Staples like beans, lentils, rice, oats, and seasonal vegetables are among the cheapest foods in any grocery store. Building even one day a week around these ingredients adds up to real savings over time.
What to Actually Eat
The practical side of Meatless Monday is less complicated than it might sound. The goal isn’t to eat salads all day. It’s to swap the protein source in meals you already enjoy. Lentil tacos, black bean burritos, eggplant meatballs with marinara, or a vegetable pad thai with tofu all work as satisfying, filling dinners. For lunch, grain bowls with chickpeas or a hearty bean soup do the job. Breakfast can be as simple as avocado toast or oatmeal with nuts.
The key nutrients to keep in mind when skipping meat are protein, iron, and B12. Legumes (beans, lentils, chickpeas) are the workhorses here. They’re high in both protein and fiber, which keeps you full longer. Pairing them with a grain like rice or bread creates a complete protein. Tofu, tempeh, nuts, and seeds round out the options. For iron absorption, eating vitamin C-rich foods (tomatoes, peppers, citrus) alongside plant-based iron sources helps your body take in more of the mineral. B12 is only a concern if you go fully plant-based for extended periods, so one meatless day a week won’t create a deficiency.
Snacking stays easy too. Roasted chickpeas with seasoning, popcorn with nutritional yeast for a savory, cheese-like flavor, hummus with vegetables, or trail mix with nuts and dried fruit all keep energy levels steady between meals.
Why Monday Specifically
Monday functions as a behavioral trigger. Health psychology research consistently shows that people associate the start of a new week with goal-setting and fresh intentions.

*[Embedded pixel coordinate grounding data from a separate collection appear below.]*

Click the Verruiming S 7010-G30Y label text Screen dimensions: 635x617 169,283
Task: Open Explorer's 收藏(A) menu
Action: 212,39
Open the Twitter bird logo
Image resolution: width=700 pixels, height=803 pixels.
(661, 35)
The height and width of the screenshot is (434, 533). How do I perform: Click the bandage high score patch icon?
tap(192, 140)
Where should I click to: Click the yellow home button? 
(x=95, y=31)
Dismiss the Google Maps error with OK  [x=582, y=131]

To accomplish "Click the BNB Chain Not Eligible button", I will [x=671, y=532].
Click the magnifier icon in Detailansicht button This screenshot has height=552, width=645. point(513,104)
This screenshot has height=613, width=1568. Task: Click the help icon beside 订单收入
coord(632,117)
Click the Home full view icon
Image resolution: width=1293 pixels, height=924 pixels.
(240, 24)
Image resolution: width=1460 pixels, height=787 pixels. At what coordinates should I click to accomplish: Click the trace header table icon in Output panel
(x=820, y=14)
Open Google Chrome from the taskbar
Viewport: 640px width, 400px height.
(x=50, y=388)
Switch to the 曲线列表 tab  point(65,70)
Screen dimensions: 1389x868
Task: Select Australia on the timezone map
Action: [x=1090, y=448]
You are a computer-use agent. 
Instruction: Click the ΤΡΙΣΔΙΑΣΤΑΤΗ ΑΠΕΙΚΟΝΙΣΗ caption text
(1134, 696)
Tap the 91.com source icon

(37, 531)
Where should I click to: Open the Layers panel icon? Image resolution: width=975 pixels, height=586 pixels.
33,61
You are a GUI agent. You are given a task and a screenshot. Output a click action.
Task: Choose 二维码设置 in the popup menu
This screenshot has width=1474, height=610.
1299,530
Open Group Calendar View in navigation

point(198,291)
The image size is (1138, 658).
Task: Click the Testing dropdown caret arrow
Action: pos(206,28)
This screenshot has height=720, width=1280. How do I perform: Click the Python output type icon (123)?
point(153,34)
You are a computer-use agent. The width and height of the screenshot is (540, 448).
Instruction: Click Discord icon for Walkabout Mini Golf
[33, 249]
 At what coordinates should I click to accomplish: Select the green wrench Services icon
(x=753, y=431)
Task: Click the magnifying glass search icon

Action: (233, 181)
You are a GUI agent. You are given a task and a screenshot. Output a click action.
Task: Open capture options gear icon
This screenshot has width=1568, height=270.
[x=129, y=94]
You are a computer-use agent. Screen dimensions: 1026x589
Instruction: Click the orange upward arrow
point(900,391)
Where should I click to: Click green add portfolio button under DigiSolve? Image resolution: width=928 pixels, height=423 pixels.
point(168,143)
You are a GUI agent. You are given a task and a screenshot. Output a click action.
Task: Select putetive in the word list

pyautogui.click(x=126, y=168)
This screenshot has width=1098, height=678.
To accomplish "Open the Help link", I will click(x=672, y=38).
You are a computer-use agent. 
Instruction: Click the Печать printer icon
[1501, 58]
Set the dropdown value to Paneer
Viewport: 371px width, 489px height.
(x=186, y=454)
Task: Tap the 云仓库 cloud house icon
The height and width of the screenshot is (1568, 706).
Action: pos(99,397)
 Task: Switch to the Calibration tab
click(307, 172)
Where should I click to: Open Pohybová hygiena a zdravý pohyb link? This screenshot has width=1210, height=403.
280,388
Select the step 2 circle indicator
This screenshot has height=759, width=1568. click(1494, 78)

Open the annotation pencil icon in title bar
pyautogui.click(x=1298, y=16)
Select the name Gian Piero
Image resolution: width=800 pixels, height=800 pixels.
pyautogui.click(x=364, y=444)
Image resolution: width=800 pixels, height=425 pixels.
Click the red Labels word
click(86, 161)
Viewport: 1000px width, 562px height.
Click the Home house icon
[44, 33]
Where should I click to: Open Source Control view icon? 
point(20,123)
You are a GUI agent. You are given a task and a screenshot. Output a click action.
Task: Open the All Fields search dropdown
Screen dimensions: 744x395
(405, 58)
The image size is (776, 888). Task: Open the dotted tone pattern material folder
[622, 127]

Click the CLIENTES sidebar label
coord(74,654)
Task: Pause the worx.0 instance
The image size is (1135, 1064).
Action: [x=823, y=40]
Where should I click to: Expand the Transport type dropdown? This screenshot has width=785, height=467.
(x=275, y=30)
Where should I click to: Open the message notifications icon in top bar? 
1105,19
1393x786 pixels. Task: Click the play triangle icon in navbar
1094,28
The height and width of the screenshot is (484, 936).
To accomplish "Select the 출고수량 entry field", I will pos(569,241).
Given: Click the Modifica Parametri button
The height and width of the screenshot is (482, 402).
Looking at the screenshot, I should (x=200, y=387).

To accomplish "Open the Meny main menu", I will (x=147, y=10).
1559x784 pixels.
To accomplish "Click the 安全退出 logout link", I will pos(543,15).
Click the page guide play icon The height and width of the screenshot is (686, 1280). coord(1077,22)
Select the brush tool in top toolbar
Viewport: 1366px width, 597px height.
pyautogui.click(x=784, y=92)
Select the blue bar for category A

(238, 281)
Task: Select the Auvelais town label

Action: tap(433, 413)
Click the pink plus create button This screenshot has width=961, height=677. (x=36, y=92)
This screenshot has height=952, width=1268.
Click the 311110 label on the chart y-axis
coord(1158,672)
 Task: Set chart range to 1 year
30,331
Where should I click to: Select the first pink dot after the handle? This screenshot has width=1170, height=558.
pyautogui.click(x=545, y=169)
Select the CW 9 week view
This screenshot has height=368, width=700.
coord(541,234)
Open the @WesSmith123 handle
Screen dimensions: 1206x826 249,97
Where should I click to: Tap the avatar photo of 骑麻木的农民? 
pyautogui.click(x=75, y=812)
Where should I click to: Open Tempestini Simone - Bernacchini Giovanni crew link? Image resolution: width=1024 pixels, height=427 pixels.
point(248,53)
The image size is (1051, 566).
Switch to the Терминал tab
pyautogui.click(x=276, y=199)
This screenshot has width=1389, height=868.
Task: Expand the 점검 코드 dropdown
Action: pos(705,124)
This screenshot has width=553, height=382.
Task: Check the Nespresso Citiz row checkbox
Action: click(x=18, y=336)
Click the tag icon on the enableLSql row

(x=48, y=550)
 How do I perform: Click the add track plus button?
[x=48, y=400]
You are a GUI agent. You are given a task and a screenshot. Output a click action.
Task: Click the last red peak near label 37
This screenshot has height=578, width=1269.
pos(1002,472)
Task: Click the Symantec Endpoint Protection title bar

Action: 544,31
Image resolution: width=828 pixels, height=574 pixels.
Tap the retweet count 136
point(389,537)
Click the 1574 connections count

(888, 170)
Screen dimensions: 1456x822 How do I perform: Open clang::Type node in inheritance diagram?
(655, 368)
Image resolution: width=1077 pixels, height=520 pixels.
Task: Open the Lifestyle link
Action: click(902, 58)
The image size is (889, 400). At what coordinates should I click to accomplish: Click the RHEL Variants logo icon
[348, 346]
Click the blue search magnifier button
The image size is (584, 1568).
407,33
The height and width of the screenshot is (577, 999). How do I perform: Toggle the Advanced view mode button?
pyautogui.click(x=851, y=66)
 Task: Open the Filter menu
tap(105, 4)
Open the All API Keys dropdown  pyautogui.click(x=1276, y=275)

Tying a dietary change to a specific, recurring day removes the decision fatigue of wondering “should I eat less meat today?” You always know the answer on Monday.
This built-in structure also makes the commitment feel manageable. Asking someone to overhaul their entire diet rarely sticks. Asking them to try something different one day a week is a low-barrier entry point that, for many people, gradually shifts habits across the rest of the week as they discover plant-based meals they genuinely enjoy.
Where It’s Happening Now
Meatless Monday operates in 36 countries, spanning school cafeterias, hospital food services, corporate dining programs, and city-wide initiatives. Some cities have passed resolutions encouraging residents and public institutions to participate. Schools have adopted it as both a health and environmental education tool, introducing students to plant-based meals alongside lessons about food systems and sustainability.
Restaurants frequently run Meatless Monday specials, and major food service companies have incorporated the concept into their weekly menus. The campaign’s staying power over two decades comes partly from its flexibility: it doesn’t require anyone to go vegetarian or vegan, just to explore one meat-free day as a starting point.